§ RECORD EXCERPTS

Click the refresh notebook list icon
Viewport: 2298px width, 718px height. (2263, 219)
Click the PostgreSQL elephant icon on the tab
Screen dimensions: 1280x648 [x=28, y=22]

...

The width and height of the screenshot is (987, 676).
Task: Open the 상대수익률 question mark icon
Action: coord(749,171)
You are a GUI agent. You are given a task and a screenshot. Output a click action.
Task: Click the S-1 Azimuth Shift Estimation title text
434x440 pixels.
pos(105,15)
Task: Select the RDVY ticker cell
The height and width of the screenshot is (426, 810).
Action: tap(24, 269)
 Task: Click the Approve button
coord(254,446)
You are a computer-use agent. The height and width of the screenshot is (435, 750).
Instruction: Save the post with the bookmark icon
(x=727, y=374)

==

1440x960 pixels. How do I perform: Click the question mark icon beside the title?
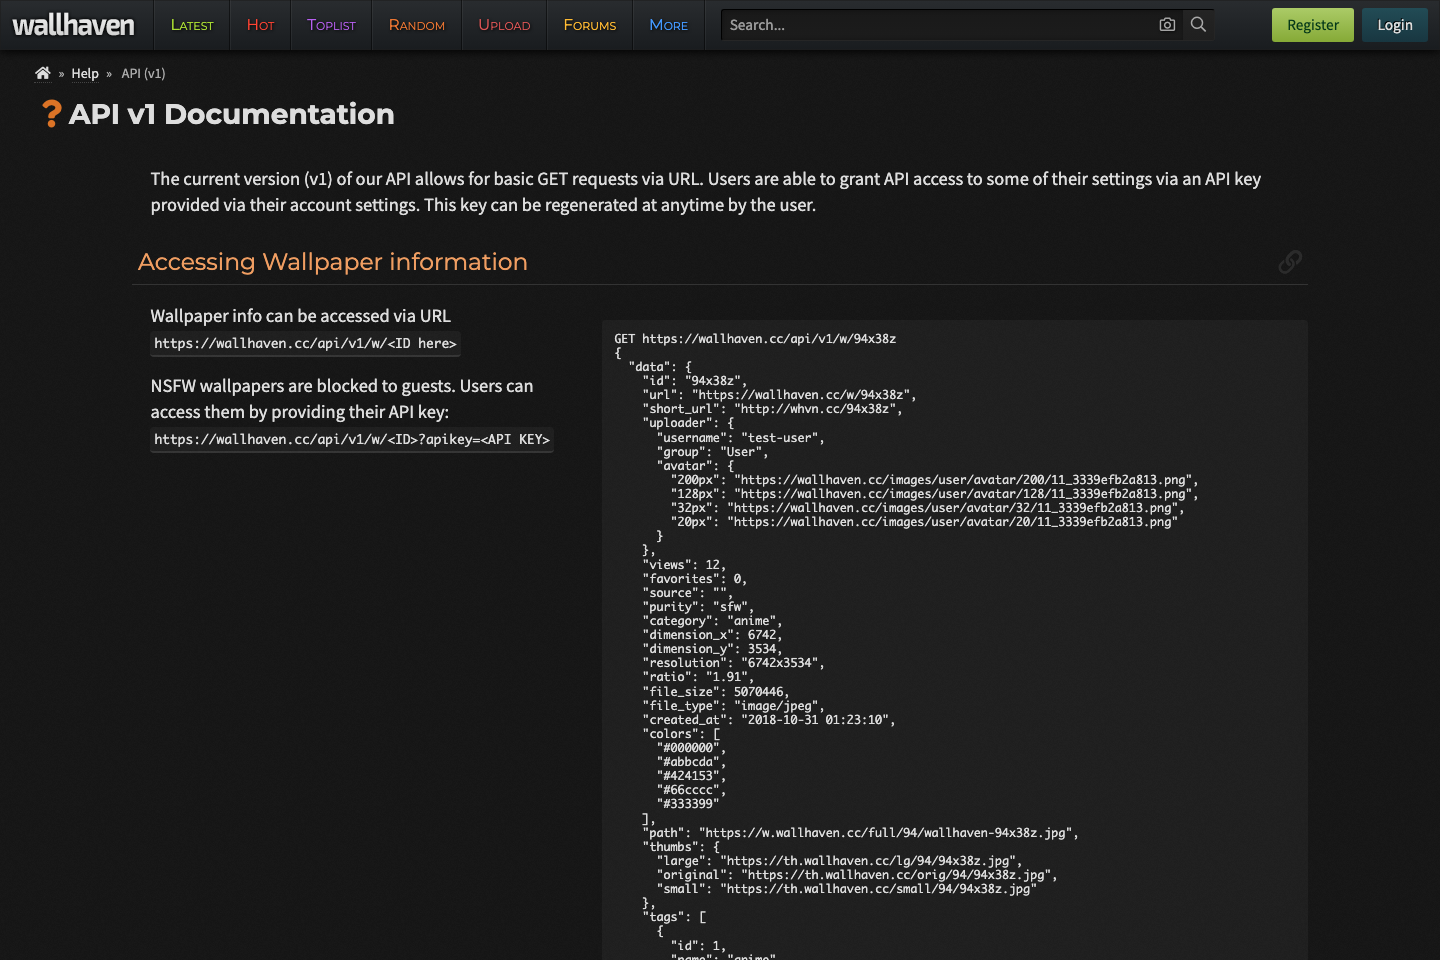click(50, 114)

§ WORK REQUIRED
From the entries above, return each line with the word "agent" in it.

§ PROBLEM SOLUTION
You are a GUI agent. You are given a task and a screenshot. Output a click action.
You are a computer-use agent. The height and width of the screenshot is (435, 750).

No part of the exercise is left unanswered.